*Work to complete*. Can you copy out the entries word for word, starting with the line that contains "Screen dimensions: 800x471" and going on through the line that contains "click(144, 252)", including both of those lines?
※ ※ ※
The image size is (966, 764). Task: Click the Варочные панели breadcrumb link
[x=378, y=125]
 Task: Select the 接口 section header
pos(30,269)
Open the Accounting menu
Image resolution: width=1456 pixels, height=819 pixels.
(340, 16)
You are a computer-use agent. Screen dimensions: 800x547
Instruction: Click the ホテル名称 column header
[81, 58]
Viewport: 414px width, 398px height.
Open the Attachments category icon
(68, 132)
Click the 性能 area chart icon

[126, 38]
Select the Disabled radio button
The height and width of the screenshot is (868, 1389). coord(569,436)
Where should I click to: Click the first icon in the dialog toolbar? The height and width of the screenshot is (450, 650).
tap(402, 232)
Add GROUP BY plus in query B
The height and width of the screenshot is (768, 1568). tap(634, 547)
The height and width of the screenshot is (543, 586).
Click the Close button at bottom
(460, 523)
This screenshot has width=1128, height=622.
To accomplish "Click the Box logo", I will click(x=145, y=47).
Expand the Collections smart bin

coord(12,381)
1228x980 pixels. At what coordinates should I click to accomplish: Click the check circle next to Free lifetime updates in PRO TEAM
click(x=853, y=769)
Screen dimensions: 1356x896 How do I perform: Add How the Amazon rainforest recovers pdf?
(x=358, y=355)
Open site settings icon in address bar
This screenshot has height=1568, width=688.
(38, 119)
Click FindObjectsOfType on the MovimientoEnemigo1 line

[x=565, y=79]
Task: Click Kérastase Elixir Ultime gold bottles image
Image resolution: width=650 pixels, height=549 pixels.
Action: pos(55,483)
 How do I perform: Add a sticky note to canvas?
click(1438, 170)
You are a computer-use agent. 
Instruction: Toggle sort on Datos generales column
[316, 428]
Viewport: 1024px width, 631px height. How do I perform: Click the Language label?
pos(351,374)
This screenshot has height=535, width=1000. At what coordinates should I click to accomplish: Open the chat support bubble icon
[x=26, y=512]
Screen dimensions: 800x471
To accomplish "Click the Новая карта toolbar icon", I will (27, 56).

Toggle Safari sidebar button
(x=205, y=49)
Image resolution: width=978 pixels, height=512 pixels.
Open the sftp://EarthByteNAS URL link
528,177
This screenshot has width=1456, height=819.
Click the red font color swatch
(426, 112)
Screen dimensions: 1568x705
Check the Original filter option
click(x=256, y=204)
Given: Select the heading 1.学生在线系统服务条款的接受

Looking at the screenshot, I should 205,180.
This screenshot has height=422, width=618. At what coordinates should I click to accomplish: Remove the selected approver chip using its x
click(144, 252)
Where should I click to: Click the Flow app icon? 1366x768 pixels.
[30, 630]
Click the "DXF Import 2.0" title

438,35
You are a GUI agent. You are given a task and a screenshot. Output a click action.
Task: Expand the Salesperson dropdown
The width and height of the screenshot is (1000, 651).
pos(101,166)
※ ※ ※
*The answer*.
Screen dimensions: 800x471
To accomplish "Click the Новая карта toolbar icon", I will (27, 56).

Toggle Safari sidebar button
(x=205, y=49)
Image resolution: width=978 pixels, height=512 pixels.
Open the sftp://EarthByteNAS URL link
528,177
This screenshot has width=1456, height=819.
Click the red font color swatch
(426, 112)
Screen dimensions: 1568x705
Check the Original filter option
click(x=256, y=204)
Given: Select the heading 1.学生在线系统服务条款的接受

Looking at the screenshot, I should 205,180.
This screenshot has height=422, width=618. At what coordinates should I click to accomplish: Remove the selected approver chip using its x
click(144, 252)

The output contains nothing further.